[Start of section]

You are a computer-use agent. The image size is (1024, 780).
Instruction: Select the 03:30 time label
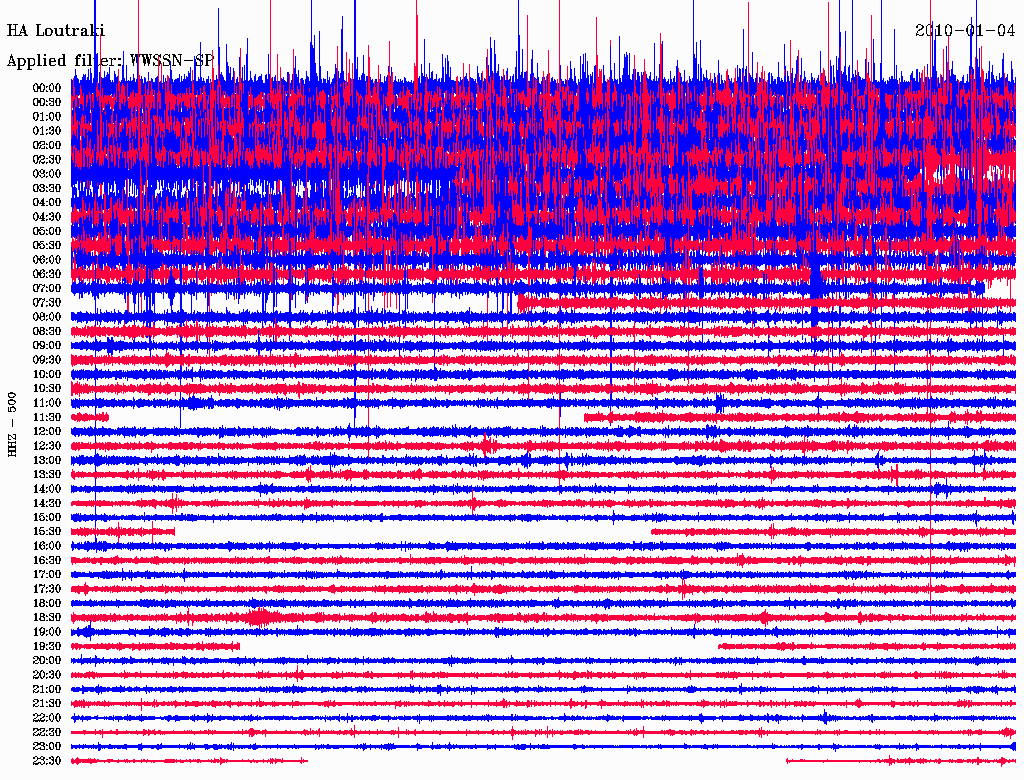47,188
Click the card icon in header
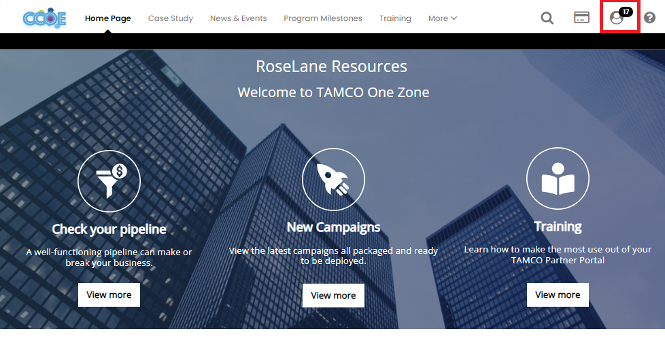Viewport: 665px width, 340px height. (581, 18)
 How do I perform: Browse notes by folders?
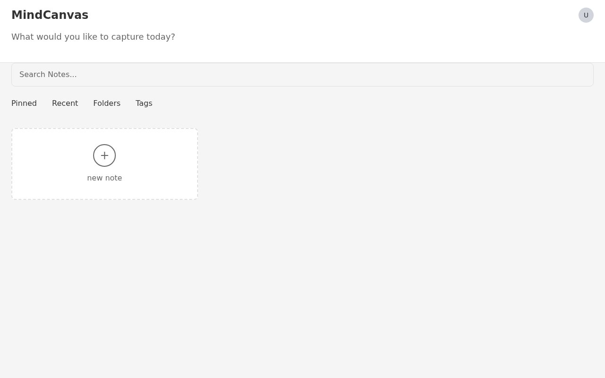pyautogui.click(x=107, y=103)

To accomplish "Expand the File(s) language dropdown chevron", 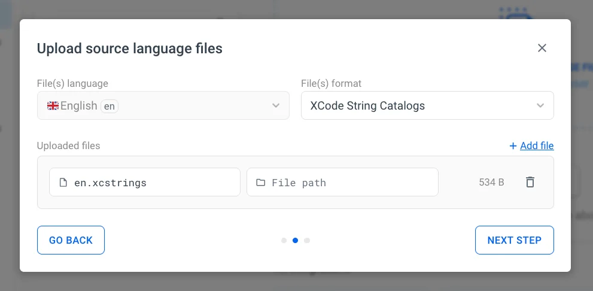I will pyautogui.click(x=276, y=105).
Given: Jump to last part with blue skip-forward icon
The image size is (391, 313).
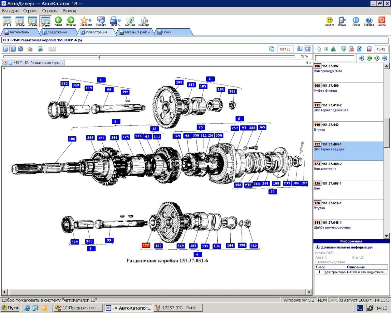Looking at the screenshot, I should (x=384, y=58).
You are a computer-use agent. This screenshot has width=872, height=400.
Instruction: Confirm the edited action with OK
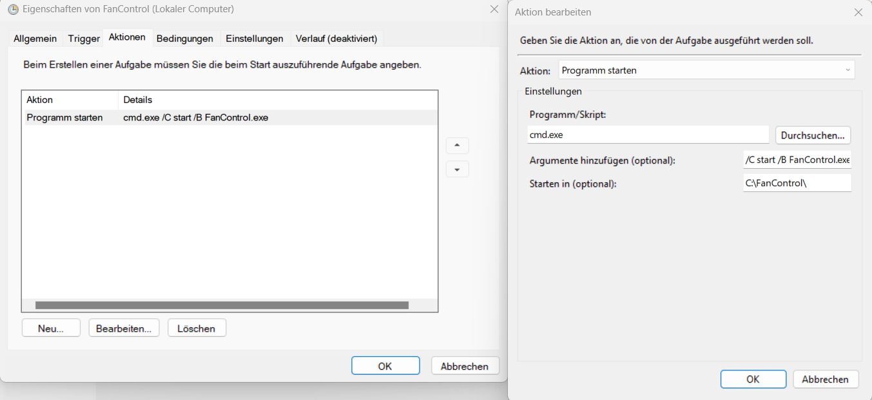753,379
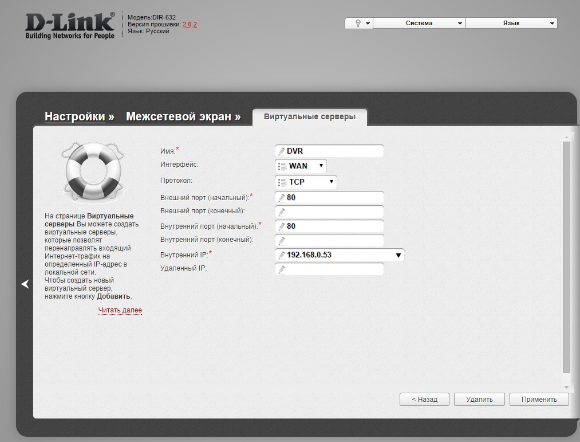Expand the Внутренний IP address list arrow
This screenshot has height=442, width=580.
pyautogui.click(x=398, y=255)
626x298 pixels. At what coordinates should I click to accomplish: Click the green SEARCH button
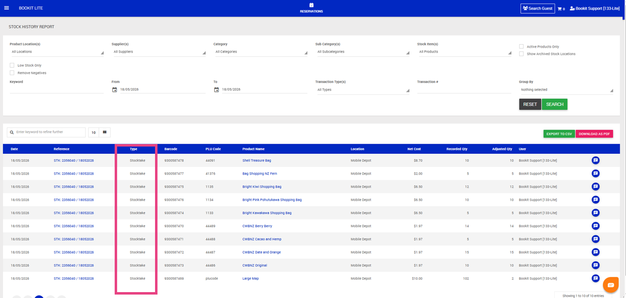[555, 104]
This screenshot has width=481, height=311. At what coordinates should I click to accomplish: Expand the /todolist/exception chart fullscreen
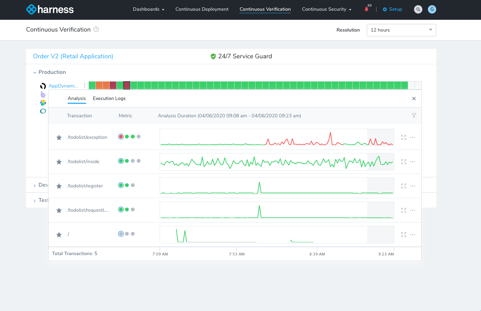tap(404, 137)
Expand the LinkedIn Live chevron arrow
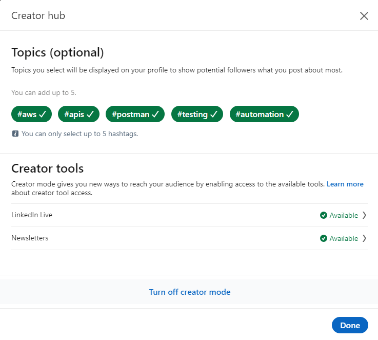378x340 pixels. (x=364, y=215)
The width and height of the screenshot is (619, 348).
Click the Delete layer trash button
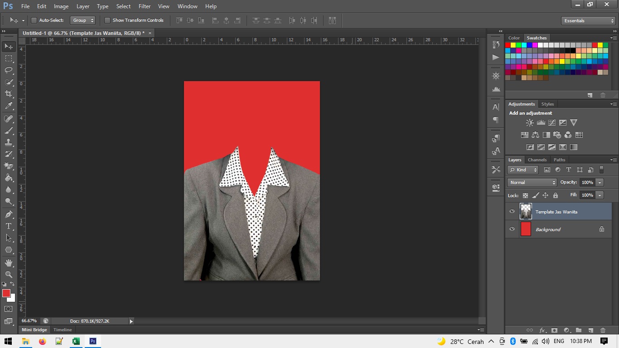[603, 330]
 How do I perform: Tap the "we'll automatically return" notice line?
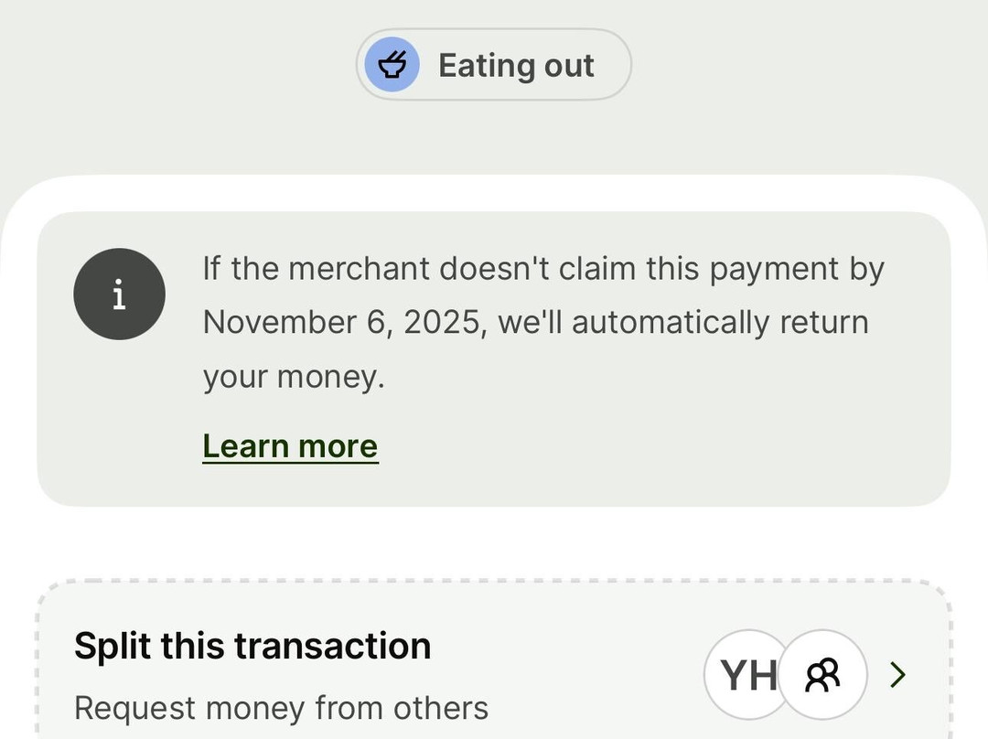tap(682, 323)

[End of section]

▶ **Exercise aim**: Your output should be only the lines from the line with "The width and" through the end of the data, exactly as they stand, and no pictures.

▶ **Answer section**:
The width and height of the screenshot is (619, 348).
Click the Delete layer trash button
[603, 330]
 How do I perform: Tap the "we'll automatically return" notice line?
tap(682, 323)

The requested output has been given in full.